DIRECTIONS: Return the records in full, exactly as given.
####
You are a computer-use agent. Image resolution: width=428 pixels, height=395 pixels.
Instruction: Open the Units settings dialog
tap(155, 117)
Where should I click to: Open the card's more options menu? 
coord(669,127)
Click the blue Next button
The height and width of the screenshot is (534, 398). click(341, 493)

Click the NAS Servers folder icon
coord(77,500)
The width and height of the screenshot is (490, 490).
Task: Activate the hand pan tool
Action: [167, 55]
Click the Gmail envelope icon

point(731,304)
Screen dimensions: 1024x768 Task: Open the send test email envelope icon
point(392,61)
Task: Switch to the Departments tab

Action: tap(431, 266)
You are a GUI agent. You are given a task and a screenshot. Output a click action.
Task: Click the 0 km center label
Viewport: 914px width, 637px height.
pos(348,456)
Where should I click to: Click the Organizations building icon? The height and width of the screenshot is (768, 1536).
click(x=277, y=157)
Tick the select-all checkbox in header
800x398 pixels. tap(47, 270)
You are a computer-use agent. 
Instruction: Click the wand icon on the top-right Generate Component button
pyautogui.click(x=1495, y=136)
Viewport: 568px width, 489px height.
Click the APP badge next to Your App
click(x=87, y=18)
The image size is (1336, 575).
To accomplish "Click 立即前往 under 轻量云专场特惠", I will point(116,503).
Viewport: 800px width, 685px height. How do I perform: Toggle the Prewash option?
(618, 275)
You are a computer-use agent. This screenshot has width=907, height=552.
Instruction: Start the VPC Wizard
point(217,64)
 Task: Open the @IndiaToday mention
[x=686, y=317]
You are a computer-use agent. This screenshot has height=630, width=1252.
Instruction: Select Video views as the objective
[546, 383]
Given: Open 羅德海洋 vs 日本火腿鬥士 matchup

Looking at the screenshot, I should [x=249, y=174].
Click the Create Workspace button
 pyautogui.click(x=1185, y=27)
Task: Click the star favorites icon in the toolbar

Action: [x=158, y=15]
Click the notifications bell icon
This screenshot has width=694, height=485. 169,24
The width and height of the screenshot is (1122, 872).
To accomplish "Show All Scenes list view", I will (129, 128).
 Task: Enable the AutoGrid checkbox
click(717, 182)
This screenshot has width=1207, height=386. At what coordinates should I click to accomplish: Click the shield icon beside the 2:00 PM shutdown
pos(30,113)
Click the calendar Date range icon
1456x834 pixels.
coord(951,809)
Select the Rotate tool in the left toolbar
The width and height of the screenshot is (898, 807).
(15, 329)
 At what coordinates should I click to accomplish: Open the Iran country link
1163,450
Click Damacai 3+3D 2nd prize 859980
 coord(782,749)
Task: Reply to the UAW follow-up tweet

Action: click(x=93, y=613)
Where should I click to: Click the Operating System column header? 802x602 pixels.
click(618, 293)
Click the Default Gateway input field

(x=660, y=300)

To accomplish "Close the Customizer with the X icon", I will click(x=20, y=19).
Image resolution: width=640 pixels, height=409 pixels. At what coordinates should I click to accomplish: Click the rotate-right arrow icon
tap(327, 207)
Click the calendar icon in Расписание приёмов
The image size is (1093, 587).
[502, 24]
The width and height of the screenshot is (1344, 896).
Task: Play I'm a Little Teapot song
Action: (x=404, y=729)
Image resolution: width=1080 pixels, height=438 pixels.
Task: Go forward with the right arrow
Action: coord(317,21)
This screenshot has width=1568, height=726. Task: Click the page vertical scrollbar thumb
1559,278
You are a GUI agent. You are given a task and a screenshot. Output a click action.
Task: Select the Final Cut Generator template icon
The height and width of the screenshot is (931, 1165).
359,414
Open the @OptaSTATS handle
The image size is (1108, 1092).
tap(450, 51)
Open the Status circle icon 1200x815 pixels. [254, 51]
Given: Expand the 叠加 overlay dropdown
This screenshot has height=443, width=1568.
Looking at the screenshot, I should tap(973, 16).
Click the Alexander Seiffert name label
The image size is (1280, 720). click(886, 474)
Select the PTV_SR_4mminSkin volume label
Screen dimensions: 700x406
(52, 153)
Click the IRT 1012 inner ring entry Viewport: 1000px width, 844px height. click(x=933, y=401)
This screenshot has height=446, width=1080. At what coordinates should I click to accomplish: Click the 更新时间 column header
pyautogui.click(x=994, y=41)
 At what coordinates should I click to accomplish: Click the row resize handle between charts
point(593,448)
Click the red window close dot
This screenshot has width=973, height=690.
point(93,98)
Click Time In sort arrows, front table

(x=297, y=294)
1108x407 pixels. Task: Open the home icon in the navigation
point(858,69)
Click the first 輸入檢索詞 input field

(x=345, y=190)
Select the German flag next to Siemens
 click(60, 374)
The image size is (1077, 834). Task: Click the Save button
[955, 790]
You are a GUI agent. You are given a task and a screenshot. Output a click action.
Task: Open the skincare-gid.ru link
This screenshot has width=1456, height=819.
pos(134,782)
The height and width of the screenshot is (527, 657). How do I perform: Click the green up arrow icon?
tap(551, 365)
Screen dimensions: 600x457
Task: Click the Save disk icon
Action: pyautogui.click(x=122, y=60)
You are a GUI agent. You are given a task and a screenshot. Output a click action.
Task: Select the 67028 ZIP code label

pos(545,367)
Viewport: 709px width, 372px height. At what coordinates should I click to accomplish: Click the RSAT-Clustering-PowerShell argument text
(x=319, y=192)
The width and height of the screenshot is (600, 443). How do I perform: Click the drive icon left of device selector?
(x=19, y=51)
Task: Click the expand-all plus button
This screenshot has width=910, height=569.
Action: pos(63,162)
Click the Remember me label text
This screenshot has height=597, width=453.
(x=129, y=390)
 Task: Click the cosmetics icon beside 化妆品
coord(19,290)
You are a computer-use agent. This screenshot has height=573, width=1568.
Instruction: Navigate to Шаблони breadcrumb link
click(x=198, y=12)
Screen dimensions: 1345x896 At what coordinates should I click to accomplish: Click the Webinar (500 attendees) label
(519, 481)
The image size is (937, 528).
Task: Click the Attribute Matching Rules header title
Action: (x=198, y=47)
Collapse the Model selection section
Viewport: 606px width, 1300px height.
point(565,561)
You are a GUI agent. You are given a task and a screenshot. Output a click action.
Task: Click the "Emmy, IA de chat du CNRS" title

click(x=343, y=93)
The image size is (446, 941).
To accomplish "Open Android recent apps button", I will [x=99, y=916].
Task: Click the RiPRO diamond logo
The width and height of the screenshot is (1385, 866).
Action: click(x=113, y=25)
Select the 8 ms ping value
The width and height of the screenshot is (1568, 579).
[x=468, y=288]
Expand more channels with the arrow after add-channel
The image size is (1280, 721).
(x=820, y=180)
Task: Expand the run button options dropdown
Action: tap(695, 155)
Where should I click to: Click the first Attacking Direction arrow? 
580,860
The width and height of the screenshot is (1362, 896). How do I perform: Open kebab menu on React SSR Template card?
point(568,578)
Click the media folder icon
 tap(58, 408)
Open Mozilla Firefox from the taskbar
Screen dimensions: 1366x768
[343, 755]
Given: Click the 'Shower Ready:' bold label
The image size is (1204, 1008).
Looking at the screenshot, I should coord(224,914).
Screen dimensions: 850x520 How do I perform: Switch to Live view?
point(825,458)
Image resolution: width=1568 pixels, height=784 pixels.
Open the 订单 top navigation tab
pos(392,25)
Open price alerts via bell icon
####
ANSWER TO THE PROBLEM:
You are a computer-use agent. Image resolution: width=428 pixels, height=395 pixels.
Instruction: Open the Units settings dialog
tap(155, 117)
Where should I click to: Open the card's more options menu? 
coord(669,127)
Click the blue Next button
The height and width of the screenshot is (534, 398). click(341, 493)

Click the NAS Servers folder icon
coord(77,500)
The width and height of the screenshot is (490, 490).
Task: Activate the hand pan tool
Action: [167, 55]
Click the Gmail envelope icon

point(731,304)
Screen dimensions: 1024x768 Task: Open the send test email envelope icon
point(392,61)
Task: Switch to the Departments tab

Action: tap(431, 266)
You are a GUI agent. You are given a task and a screenshot. Output a click action.
Task: Click the 0 km center label
Viewport: 914px width, 637px height.
pos(348,456)
Where should I click to: Click the Organizations building icon? The height and width of the screenshot is (768, 1536).
click(x=277, y=157)
Tick the select-all checkbox in header
800x398 pixels. tap(47, 270)
You are a computer-use agent. 
Instruction: Click the wand icon on the top-right Generate Component button
pyautogui.click(x=1495, y=136)
Viewport: 568px width, 489px height.
Click the APP badge next to Your App
click(x=87, y=18)
The image size is (1336, 575).
To accomplish "Click 立即前往 under 轻量云专场特惠", I will point(116,503).
Viewport: 800px width, 685px height. How do I perform: Toggle the Prewash option?
(618, 275)
You are a computer-use agent. This screenshot has width=907, height=552.
Instruction: Start the VPC Wizard
point(217,64)
 Task: Open the @IndiaToday mention
[x=686, y=317]
You are a computer-use agent. This screenshot has height=630, width=1252.
Instruction: Select Video views as the objective
[546, 383]
Given: Open 羅德海洋 vs 日本火腿鬥士 matchup

Looking at the screenshot, I should [x=249, y=174].
Click the Create Workspace button
 pyautogui.click(x=1185, y=27)
Task: Click the star favorites icon in the toolbar

Action: [x=158, y=15]
Click the notifications bell icon
This screenshot has width=694, height=485. 169,24
The width and height of the screenshot is (1122, 872).
To accomplish "Show All Scenes list view", I will (129, 128).
 Task: Enable the AutoGrid checkbox
click(717, 182)
This screenshot has width=1207, height=386. At what coordinates should I click to accomplish: Click the shield icon beside the 2:00 PM shutdown
pos(30,113)
Click the calendar Date range icon
1456x834 pixels.
coord(951,809)
Select the Rotate tool in the left toolbar
The width and height of the screenshot is (898, 807).
(15, 329)
 At what coordinates should I click to accomplish: Open the Iran country link
1163,450
Click Damacai 3+3D 2nd prize 859980
 coord(782,749)
Task: Reply to the UAW follow-up tweet

Action: click(x=93, y=613)
Where should I click to: Click the Operating System column header? 802x602 pixels.
click(618, 293)
Click the Default Gateway input field

(x=660, y=300)

To accomplish "Close the Customizer with the X icon", I will click(x=20, y=19).
Image resolution: width=640 pixels, height=409 pixels. At what coordinates should I click to accomplish: Click the rotate-right arrow icon
tap(327, 207)
Click the calendar icon in Расписание приёмов
The image size is (1093, 587).
[502, 24]
The width and height of the screenshot is (1344, 896).
Task: Play I'm a Little Teapot song
Action: (x=404, y=729)
Image resolution: width=1080 pixels, height=438 pixels.
Task: Go forward with the right arrow
Action: coord(317,21)
This screenshot has width=1568, height=726. Task: Click the page vertical scrollbar thumb
1559,278
You are a GUI agent. You are given a task and a screenshot. Output a click action.
Task: Select the Final Cut Generator template icon
The height and width of the screenshot is (931, 1165).
359,414
Open the @OptaSTATS handle
The image size is (1108, 1092).
tap(450, 51)
Open the Status circle icon 1200x815 pixels. [254, 51]
Given: Expand the 叠加 overlay dropdown
This screenshot has height=443, width=1568.
Looking at the screenshot, I should tap(973, 16).
Click the Alexander Seiffert name label
The image size is (1280, 720). click(886, 474)
Select the PTV_SR_4mminSkin volume label
Screen dimensions: 700x406
(52, 153)
Click the IRT 1012 inner ring entry Viewport: 1000px width, 844px height. click(x=933, y=401)
This screenshot has height=446, width=1080. At what coordinates should I click to accomplish: Click the 更新时间 column header
pyautogui.click(x=994, y=41)
 At what coordinates should I click to accomplish: Click the row resize handle between charts
point(593,448)
Click the red window close dot
This screenshot has width=973, height=690.
point(93,98)
Click Time In sort arrows, front table

(x=297, y=294)
1108x407 pixels. Task: Open the home icon in the navigation
point(858,69)
Click the first 輸入檢索詞 input field

(x=345, y=190)
Select the German flag next to Siemens
 click(60, 374)
The image size is (1077, 834). Task: Click the Save button
[955, 790]
You are a GUI agent. You are given a task and a screenshot. Output a click action.
Task: Open the skincare-gid.ru link
This screenshot has width=1456, height=819.
pos(134,782)
The height and width of the screenshot is (527, 657). How do I perform: Click the green up arrow icon?
tap(551, 365)
Screen dimensions: 600x457
Task: Click the Save disk icon
Action: pyautogui.click(x=122, y=60)
You are a GUI agent. You are given a task and a screenshot. Output a click action.
Task: Select the 67028 ZIP code label

pos(545,367)
Viewport: 709px width, 372px height. At what coordinates should I click to accomplish: Click the RSAT-Clustering-PowerShell argument text
(x=319, y=192)
The width and height of the screenshot is (600, 443). How do I perform: Click the drive icon left of device selector?
(x=19, y=51)
Task: Click the expand-all plus button
This screenshot has width=910, height=569.
Action: pos(63,162)
Click the Remember me label text
This screenshot has height=597, width=453.
(x=129, y=390)
 Task: Click the cosmetics icon beside 化妆品
coord(19,290)
You are a computer-use agent. This screenshot has height=573, width=1568.
Instruction: Navigate to Шаблони breadcrumb link
click(x=198, y=12)
Screen dimensions: 1345x896 At what coordinates should I click to accomplish: Click the Webinar (500 attendees) label
(519, 481)
The image size is (937, 528).
Task: Click the Attribute Matching Rules header title
Action: (x=198, y=47)
Collapse the Model selection section
Viewport: 606px width, 1300px height.
point(565,561)
You are a GUI agent. You are given a task and a screenshot. Output a click action.
Task: Click the "Emmy, IA de chat du CNRS" title

click(x=343, y=93)
The image size is (446, 941).
To accomplish "Open Android recent apps button", I will [x=99, y=916].
Task: Click the RiPRO diamond logo
The width and height of the screenshot is (1385, 866).
Action: click(x=113, y=25)
Select the 8 ms ping value
The width and height of the screenshot is (1568, 579).
[x=468, y=288]
Expand more channels with the arrow after add-channel
The image size is (1280, 721).
(x=820, y=180)
Task: Expand the run button options dropdown
Action: tap(695, 155)
Where should I click to: Click the first Attacking Direction arrow? 
580,860
The width and height of the screenshot is (1362, 896). How do I perform: Open kebab menu on React SSR Template card?
point(568,578)
Click the media folder icon
 tap(58, 408)
Open Mozilla Firefox from the taskbar
Screen dimensions: 1366x768
[343, 755]
Given: Click the 'Shower Ready:' bold label
The image size is (1204, 1008).
Looking at the screenshot, I should coord(224,914).
Screen dimensions: 850x520 How do I perform: Switch to Live view?
point(825,458)
Image resolution: width=1568 pixels, height=784 pixels.
Open the 订单 top navigation tab
pos(392,25)
Open price alerts via bell icon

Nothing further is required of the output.